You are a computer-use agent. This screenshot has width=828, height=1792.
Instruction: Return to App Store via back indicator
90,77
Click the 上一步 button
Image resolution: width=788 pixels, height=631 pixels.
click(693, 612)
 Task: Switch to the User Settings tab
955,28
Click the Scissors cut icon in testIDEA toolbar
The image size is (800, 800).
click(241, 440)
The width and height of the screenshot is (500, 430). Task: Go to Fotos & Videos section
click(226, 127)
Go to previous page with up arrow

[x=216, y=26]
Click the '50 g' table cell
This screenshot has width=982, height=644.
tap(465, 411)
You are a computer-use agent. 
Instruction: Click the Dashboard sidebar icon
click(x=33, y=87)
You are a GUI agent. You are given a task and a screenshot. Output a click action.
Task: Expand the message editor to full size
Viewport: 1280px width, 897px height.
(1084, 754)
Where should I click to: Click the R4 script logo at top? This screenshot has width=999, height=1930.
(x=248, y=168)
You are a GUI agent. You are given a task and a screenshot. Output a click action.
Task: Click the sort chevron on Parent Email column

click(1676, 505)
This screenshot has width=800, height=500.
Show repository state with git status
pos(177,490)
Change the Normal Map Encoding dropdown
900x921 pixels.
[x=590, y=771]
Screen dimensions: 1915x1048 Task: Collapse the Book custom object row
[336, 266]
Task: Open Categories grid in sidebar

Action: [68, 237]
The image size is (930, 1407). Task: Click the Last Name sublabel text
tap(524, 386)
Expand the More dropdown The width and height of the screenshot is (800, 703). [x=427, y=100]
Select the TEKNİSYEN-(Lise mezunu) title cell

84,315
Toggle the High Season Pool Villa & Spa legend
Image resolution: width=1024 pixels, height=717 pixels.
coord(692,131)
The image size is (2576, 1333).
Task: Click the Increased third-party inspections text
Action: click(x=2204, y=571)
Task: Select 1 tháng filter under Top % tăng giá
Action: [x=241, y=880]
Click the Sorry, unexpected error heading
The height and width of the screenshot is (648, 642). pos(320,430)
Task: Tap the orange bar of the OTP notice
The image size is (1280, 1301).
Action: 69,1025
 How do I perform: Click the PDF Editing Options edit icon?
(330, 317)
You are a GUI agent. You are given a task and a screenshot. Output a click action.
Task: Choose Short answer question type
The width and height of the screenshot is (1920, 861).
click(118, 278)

=====

**What is required:**
Copy out each line in the listing that has the word "computer".

**Answer for this exercise:**
You are a computer-use agent. This screenshot has width=828, height=1792.
You are a computer-use agent. 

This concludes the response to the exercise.